— PROBLEM REQUIREMENTS —
Nothing but an exact copy is wanted: the line with "Брюки и шорты (47, 201)" and each line after it in the data below, last line included.

---

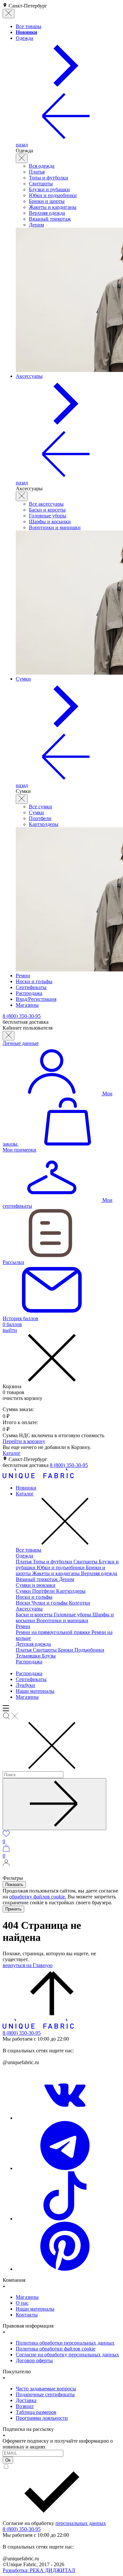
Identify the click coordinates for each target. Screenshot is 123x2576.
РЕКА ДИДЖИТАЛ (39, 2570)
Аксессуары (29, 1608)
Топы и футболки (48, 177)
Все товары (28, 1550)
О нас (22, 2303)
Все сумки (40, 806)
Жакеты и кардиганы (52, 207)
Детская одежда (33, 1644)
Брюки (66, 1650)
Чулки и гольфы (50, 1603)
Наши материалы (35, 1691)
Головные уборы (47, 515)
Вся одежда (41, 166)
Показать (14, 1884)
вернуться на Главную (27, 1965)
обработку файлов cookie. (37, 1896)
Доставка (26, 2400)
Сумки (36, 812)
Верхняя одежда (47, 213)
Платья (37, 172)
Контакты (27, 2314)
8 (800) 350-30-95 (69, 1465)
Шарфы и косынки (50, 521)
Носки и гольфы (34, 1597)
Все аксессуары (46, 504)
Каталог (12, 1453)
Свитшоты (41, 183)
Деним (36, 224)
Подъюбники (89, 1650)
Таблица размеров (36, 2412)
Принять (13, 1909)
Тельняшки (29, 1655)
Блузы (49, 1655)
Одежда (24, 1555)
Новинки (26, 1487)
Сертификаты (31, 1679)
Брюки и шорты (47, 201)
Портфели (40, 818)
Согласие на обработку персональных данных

---

— WRITTEN SOLUTION —
Брюки и шорты (47, 201)
Портфели (40, 818)
Согласие на обработку персональных данных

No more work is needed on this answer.